Johannesburg, 15 May 2014
Many people are familiar with the medieval concept of guilds, craftsmen, journeymen and apprentices. The guilds, which were associations of craftsmen, existed to protect their members' interests. In the European guild system, only masters and journeymen were allowed to be members of the guild. An aspiring master would have to pass through the career chain from apprentice to journeyman before he could be elected to become a master craftsman. He would then have to produce a sum of money and a 'masterpiece' before he could join the guild. Most of the business practices in the guild system are today illegal but many of the concepts survive, particularly the idea that an apprentice in a craft acquires skills by hanging around a master and helping with his work.
Some niche industries still use this idea to produce skills but according to Richard Firth, serial entrepreneur and CEO of MIP Holdings, software developers are also looking at the idea of craftsmanship as an approach to career development.
"Software development can be characterised as a craft very easily," notes Firth. "It is the process of producing a polished, finished software product from raw materials using skills and experience built up over many years study and practice. It is very like carpentry in many respects: the beginner needs to first become very comfortable with the basic building blocks before they can construct something original. And the industry is too young - 60 years old - and the finished work too ethereal for there to be many masters around. This suggests that we have an enormous opportunity to adopt the guilds' approach to skills development and produce a new generation of journeymen and eventually, masters."
But as Firth points out, the modern workplace is not really one where an apprentice can be mentored by a craftsman.
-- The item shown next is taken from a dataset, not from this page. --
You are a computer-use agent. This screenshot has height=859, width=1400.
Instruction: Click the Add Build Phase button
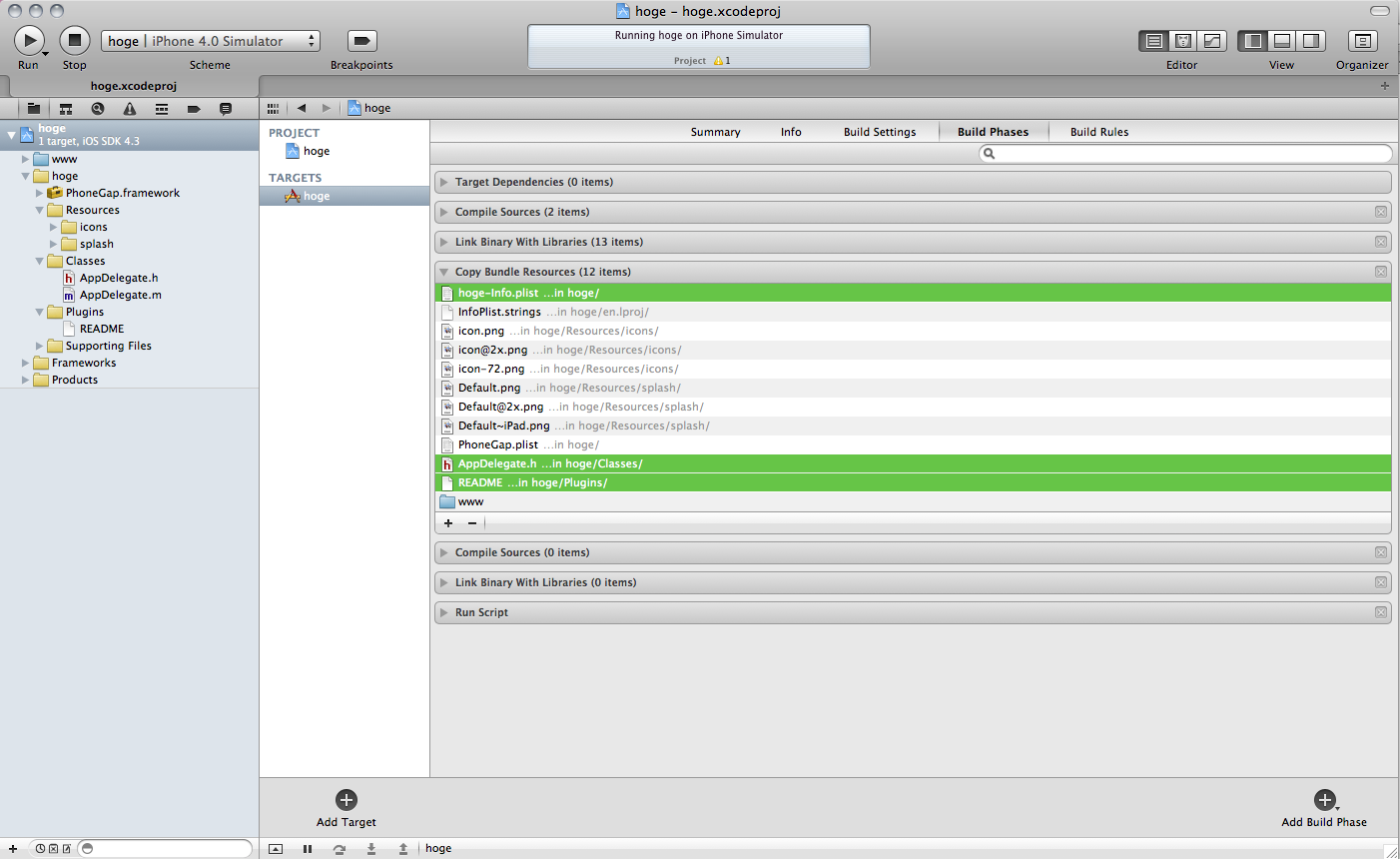point(1324,800)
"Today's workplaces are hostile to the idea of software craftsmanship," he says. "In Dave Hoover's book Apprenticeship Patterns, which explores the idea of the software craftsman, he writes that 'most people have to claw and scratch their apprenticeships out of less-than-ideal situations. They might be facing overbearing and/or incompetent managers, de-motivated coworkers, impossible deadlines, and work environments that treat novice developers like workhorses, storing them in small, rectangular stalls with a PC and a crippled Internet connection.'"
Firth says that organisations can promote the pursuit of craftsmanship in their developer bases by first attending to the basics.
"Do your developers have quiet workspaces? The very best workstations and Internet connections? Do they attend the very minimum of meetings? Are there senior developers on the team who can actively mentor them? If none of these conditions are true, then your apprentices will remain apprentices."